## ACTIVITY
Using the passage on the four stroke petrol engine below, decide whether each statement agrees with it: (a) Nikolaus Otto invented the four stroke petrol engine in 1882; (b) in a diesel engine, the fuel is ignited by a spark plug; (c) in a diesel engine, the fuel is injected by a fuel pump. Answer yes or no for each, quoting the deciding words.

## PROVIDED TEXT
▬▬▬
02. Four Stroke Petrol Engine:
A four stroke petrol engine was invented by Nikolaus Otto in 1882. The mechanism of a four stroke petrol engine is quit similar to that of Diesel Engine. The difference is,
- A petrol engine uses petrol while a diesel engine used diesel.
- In diesel engine the fuel is ignited by the compression of fueled air. While in a 4 stroke petrol engine the fuel is ignited by the spark plug.
- In four stroke petrol engine the fuel in sucked by the movement of piston. While in a diesel engine the fuel is injected by a fuel pump.
▬▬▬
## DATASET CONTENT

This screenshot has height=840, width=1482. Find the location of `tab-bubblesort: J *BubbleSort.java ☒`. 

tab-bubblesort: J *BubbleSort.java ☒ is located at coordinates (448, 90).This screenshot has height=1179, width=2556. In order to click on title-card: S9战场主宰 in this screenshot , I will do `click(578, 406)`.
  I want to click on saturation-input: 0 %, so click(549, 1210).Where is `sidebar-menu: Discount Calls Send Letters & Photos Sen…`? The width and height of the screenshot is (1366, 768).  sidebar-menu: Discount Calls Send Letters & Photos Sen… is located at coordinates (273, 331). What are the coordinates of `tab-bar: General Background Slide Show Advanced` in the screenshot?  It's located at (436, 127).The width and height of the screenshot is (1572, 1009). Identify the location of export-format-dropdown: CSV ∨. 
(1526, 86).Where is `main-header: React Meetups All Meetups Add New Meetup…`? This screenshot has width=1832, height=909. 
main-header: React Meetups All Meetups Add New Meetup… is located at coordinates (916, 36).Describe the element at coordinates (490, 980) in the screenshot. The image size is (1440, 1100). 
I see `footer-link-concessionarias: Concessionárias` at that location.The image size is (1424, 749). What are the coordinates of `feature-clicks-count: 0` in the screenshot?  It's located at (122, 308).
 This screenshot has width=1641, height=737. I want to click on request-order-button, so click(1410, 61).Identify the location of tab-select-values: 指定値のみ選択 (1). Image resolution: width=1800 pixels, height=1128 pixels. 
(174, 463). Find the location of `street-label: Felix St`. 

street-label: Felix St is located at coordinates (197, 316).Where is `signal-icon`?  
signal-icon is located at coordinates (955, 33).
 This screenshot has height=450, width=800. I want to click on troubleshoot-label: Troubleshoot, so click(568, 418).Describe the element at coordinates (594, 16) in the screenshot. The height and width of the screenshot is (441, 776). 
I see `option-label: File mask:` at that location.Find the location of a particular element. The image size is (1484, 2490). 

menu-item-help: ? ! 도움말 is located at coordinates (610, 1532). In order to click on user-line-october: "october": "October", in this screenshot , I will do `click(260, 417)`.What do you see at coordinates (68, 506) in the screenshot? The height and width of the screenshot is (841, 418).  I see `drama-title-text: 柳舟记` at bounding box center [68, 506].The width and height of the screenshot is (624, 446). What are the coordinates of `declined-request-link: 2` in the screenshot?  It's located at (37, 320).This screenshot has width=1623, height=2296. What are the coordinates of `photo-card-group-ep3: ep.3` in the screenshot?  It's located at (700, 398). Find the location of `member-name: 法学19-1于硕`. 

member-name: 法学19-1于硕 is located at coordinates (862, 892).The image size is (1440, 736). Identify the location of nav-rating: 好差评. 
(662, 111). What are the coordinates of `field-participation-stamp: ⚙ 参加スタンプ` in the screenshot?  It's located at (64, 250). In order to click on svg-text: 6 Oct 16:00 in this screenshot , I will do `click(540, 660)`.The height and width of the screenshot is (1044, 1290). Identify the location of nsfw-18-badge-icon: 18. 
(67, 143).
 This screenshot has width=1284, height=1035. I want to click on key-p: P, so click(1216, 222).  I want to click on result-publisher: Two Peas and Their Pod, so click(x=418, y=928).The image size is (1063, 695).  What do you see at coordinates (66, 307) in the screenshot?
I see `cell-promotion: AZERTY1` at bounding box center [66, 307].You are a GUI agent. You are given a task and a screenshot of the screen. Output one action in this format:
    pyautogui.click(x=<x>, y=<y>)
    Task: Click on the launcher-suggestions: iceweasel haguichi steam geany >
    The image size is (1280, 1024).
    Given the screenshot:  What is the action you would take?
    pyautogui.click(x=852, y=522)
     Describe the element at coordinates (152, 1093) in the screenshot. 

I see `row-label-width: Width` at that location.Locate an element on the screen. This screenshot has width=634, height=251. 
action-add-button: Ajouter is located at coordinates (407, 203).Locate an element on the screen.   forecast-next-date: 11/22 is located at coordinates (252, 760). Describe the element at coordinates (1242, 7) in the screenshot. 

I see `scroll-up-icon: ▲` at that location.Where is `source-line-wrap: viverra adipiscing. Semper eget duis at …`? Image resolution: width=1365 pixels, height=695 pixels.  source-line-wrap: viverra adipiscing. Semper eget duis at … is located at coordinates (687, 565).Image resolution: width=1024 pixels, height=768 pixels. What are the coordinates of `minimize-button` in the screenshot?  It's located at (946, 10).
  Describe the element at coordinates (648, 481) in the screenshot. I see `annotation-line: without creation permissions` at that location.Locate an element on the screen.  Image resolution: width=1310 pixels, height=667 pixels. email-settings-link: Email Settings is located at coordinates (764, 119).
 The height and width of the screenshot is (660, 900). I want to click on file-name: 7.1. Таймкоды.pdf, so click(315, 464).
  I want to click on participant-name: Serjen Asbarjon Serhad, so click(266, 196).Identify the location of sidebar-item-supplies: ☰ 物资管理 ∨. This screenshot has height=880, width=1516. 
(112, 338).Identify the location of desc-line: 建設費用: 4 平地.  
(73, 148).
▬▬▬
## TASK RESPONSE
(a) Yes: "A four stroke petrol engine was invented by Nikolaus Otto in 1882."
(b) No: "In diesel engine the fuel is ignited by the compression of fueled air."
(c) Yes: "While in a diesel engine the fuel is injected by a fuel pump."